A forum for reverse engineering, OS internals and malware analysis 

Forum for announcements and questions about tools and software.
 #23090  by voroojax
 Wed Jun 11, 2014 4:38 am
Link
https://github.com/jbremer/ssexy
Introduction

An executable binary consists of code, data and some extra information. Take
for example `cat', `cat' takes filenames as parameters on the cli, reads them
entirely and prints everything to stdout. `cat' consists of a single file, this
file tells the `loader' which data to load on which memory address etc.
Every binary references data besides the actual code, such as lookup tables,
strings etc. The code is where my tool, SSEXY, comes in to play.

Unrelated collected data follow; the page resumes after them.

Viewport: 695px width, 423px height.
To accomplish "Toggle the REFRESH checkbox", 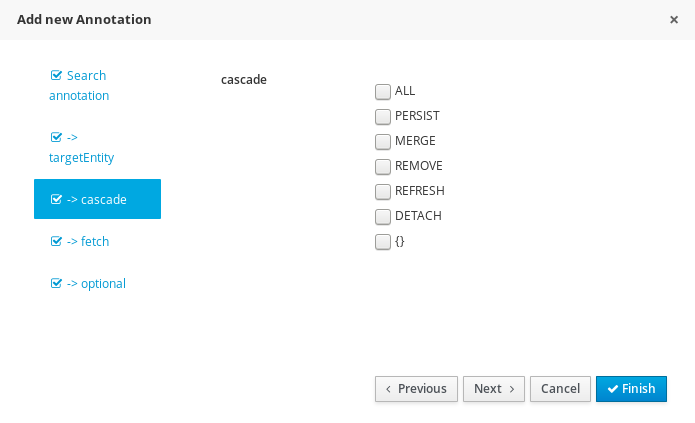I will [x=383, y=192].
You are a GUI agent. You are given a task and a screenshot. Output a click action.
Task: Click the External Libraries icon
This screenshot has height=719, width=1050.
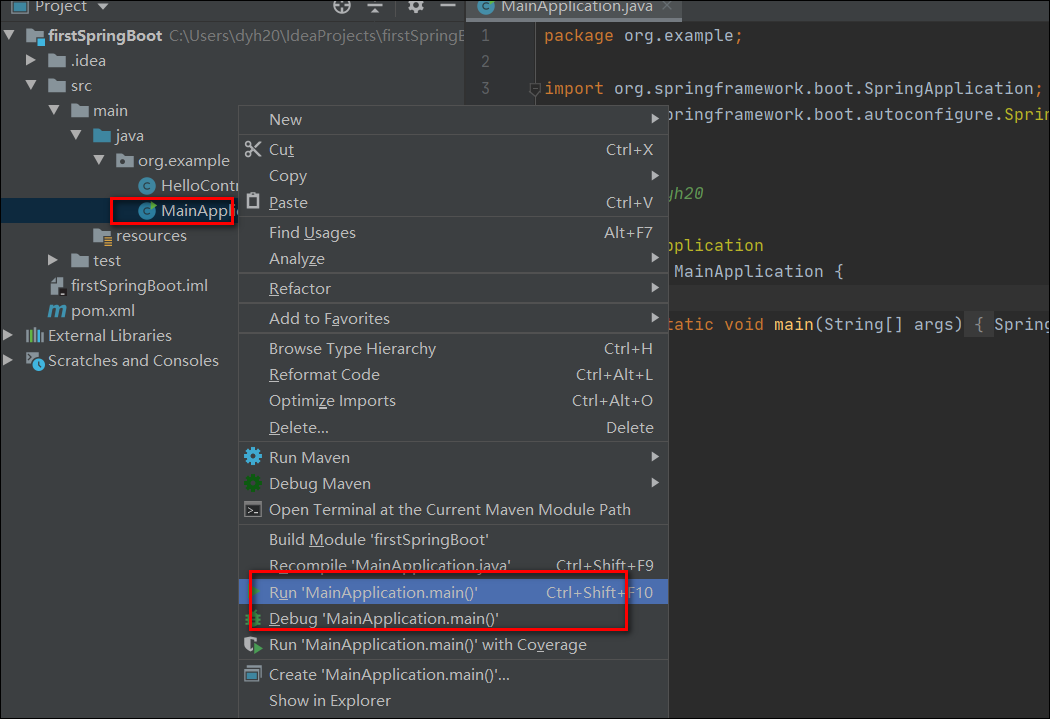click(35, 336)
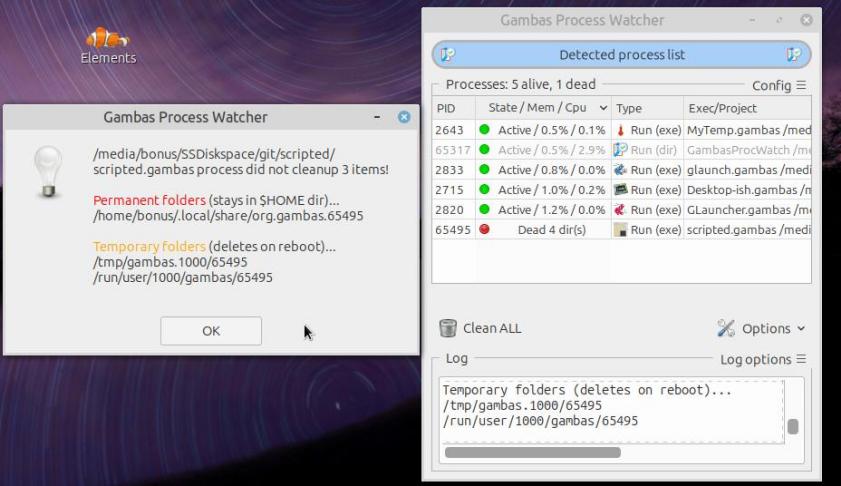Click the Options wrench tools icon
Viewport: 841px width, 486px height.
tap(727, 328)
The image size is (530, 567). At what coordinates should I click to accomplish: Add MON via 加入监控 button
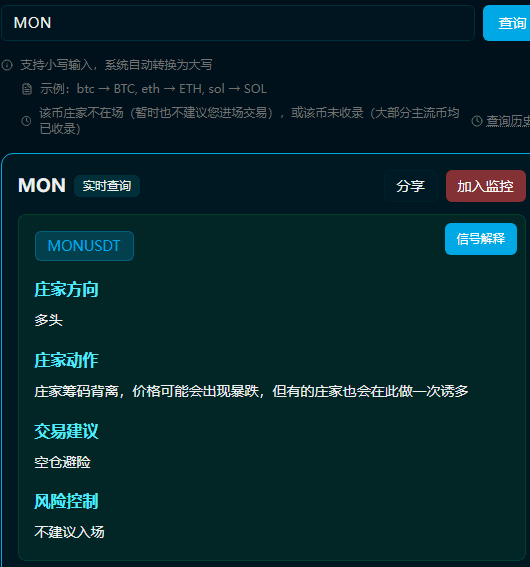point(486,186)
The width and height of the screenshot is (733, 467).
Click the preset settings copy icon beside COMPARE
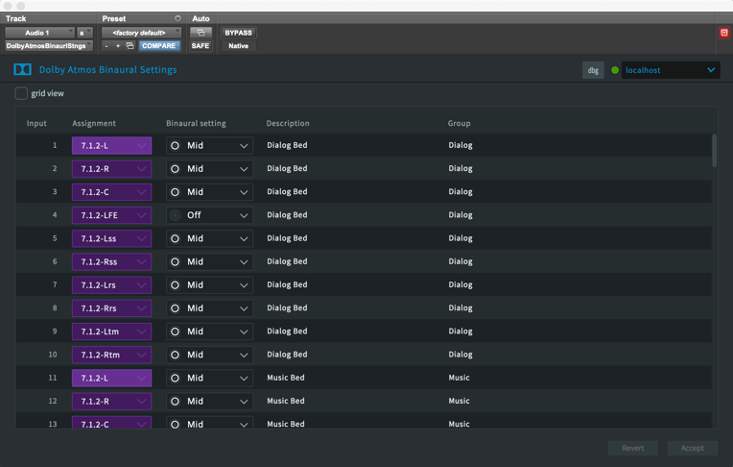[130, 46]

Code, in executable binaries, consist of a bunch of assembly instructions. Over
the past few decades people have been Reverse Engineering binaries (that is, the
assembly instructions) to understand how they work and in some cases to find
vulnerabilities.
Much research has been done in the field of obfuscation of these executable
binaries, in order to make it harder for a 3rd party to analyze the binaries,
today I would like to present a relatively new method. Even though I am pretty
sure that several people have thought about the obfuscation used in this
research, nobody has used it on a "large" scale, that is, an entire binary.

What is SSE

SSE is an acronym for "Streaming SIMD Extensions", SIMD being "Single
Instruction, Multiple Data". Basically SSE is an extra Instruction Set on top of
the "regular" x86 instructions, it was made for vector math, to enhance speed in
3D gaming engines etc, although it can (obviously) be used for anything.

So what does this mean? There are more instructions than used in regular
binaries, this means that, as it is barely used, people are unfamiliar with the
SSE instruction set. We can use this to our advantage by transforming regular
instructions to an equivalent in SSE, therefore obfuscating the execution flow.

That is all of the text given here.